“L’Europe n’a pas le luxe d’exclure une technologie bas carbone”

Le nucléaire est-il une option dans le plan de relance économique et du coup énergétique de la France ? Nous avons posé la question à Cécile Arbouille, Déléguée Générale du GIFEN.

En quoi la filière nucléaire est-elle résiliente ?

La crise sanitaire que nous venons de traverser en a donné une parfaite illustration : tandis que de nombreux secteurs étaient à l’arrêt, la filière nucléaire a rapidement su s’organiser et prendre les mesures nécessaires pour continuer à assurer l’exploitation des installations nucléaires et veiller à leur sûreté, garantissant ainsi la fourniture d’électricité et la stabilité du réseau, tout en préservant la santé de ses collaborateurs.

Enfin, dans un contexte ou le modèle de délocalisation de la production industrielle est désormais remis en cause, il n’est pas inutile de rappeler que l’industrie nucléaire, avec ses sites de production répartis sur tout le territoire français et ses 220 000 emplois non délocalisables, contribue déjà à la souveraineté et à l’indépendance énergétique de notre pays.

Pourquoi le nucléaire peut être un des piliers de la relance économique ?
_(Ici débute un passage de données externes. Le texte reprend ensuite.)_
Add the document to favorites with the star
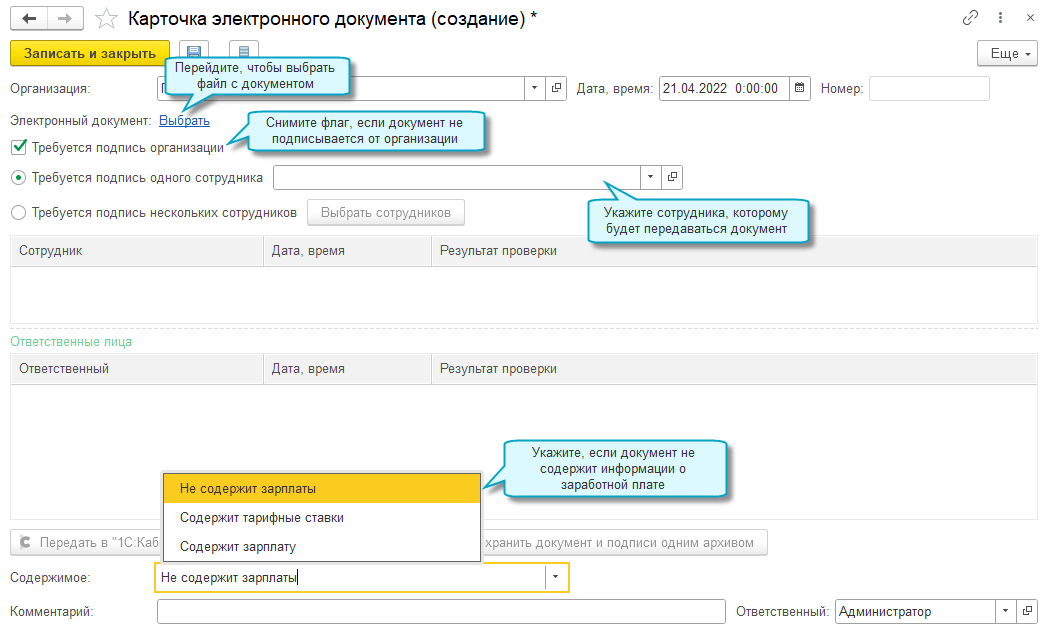Screen dimensions: 1052x633 (105, 19)
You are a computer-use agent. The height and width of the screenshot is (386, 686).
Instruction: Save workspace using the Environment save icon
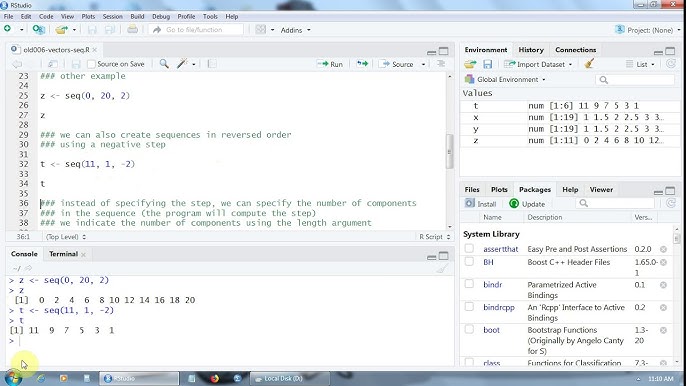pos(487,64)
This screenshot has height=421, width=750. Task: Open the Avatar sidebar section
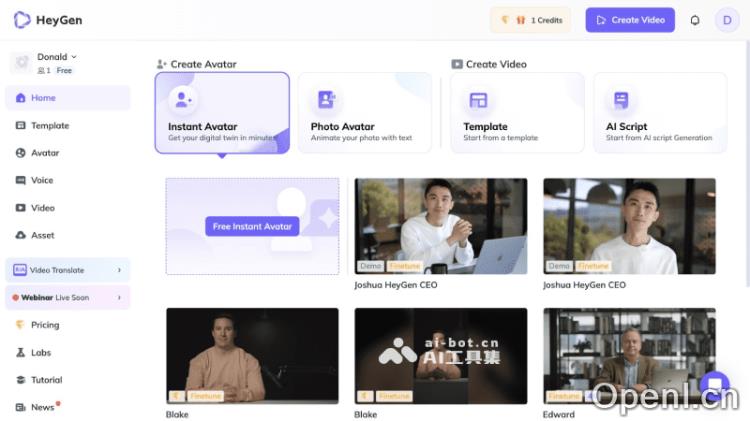[x=45, y=153]
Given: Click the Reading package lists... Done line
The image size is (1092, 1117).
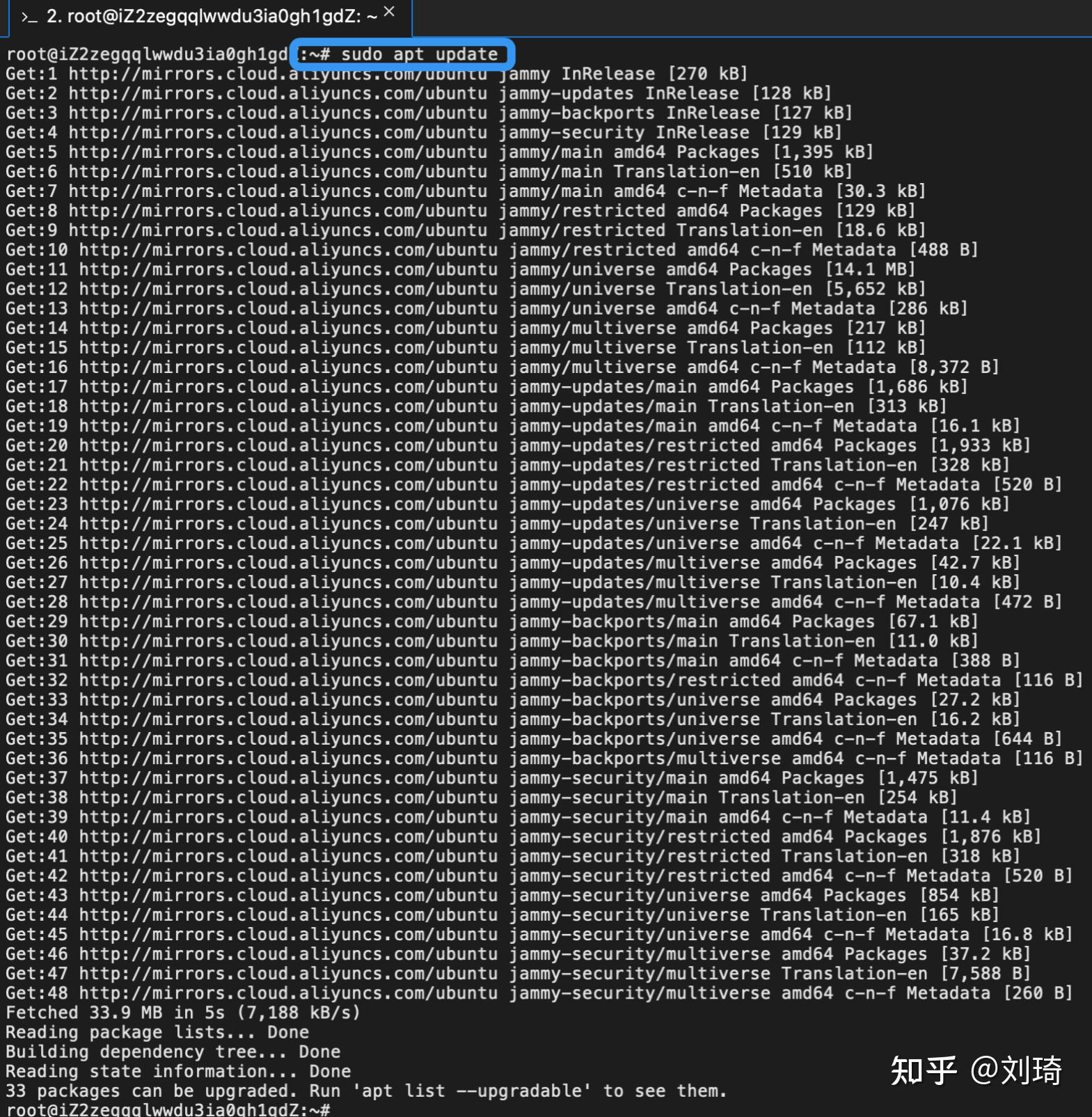Looking at the screenshot, I should click(157, 1032).
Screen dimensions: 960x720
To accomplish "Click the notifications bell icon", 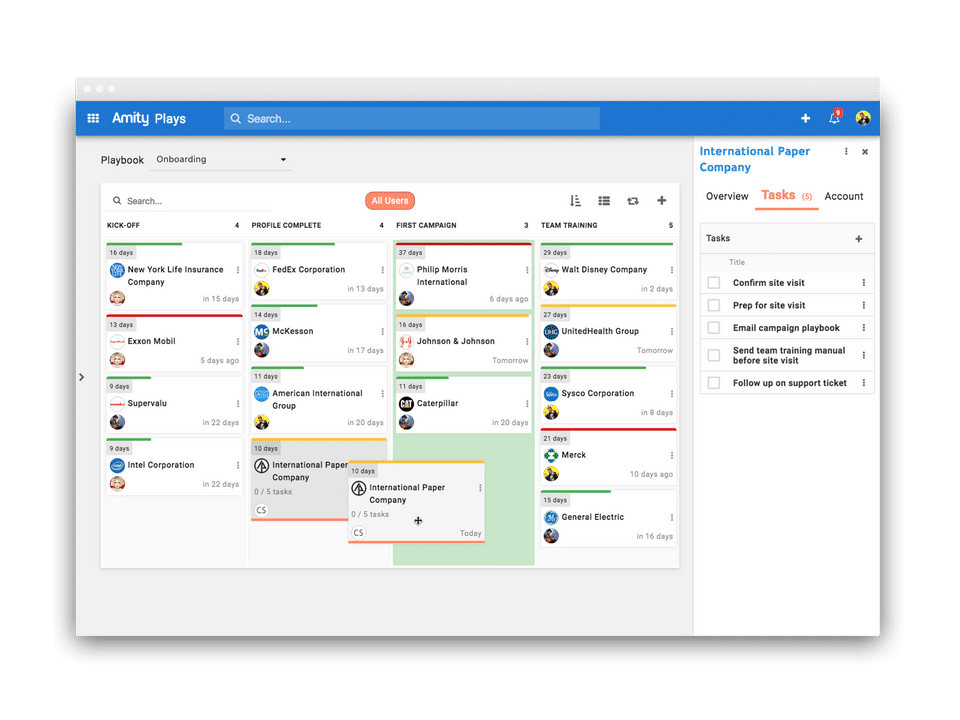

Dans son plan de relance économique, le gouvernement a fait part de son ambition d’engager une réindustrialisation du territoire, de garantir la sécurité d’approvisionnement des biens de première nécessité et la souveraineté nationale sur les secteurs stratégiques.

Mais la crise que nous traversons ne doit pas nous faire oublier les enjeux climatiques, et notamment les engagements pris par notre pays en faveur de la décarbonation de notre économie. Face à tous ces enjeux, le nucléaire s’avère être une véritable opportunité : avec 12 g de CO2/KwH, il fournit l’électricité la plus bas carbone, disponible en permanence et peu onéreuse.

Ainsi, l’électricité d’origine nucléaire est la seule en mesure de répondre au grand défi énergétique de notre temps : diviser par deux les émissions de CO2, tout en subvenant à bas coût à un besoin énergétique en croissance permanente et qui sera multiplié par deux d’ici 2050.

Ces évidences ont déjà été mises en avant par le GIEC, et plus récemment par l’AIE, qui, dans son dernier rapport sur les politiques énergétiques au sein de l’Union européenne, a rappelé au sujet du nucléaire que « l’Europe n’a pas le luxe d’exclure une technologie bas carbone ».

La nécessité de lancer un programme de construction de nouveaux réacteurs en France, soutenue par l’ensemble de la filière, est plus que jamais d’actualité ; non seulement elle serait cohérente avec les enjeux climatiques, mais elle s’inscrirait également parfaitement dans le contexte de relance actuel en permettant d’impulser un nouveau dynamisme industriel qui génèrerait des milliers d’emplois.

L’idée du lancement d’un nouvel EPR en France n’est-il pas prématuré quand on sait que Flamanville n’est pas encore opérationnel ?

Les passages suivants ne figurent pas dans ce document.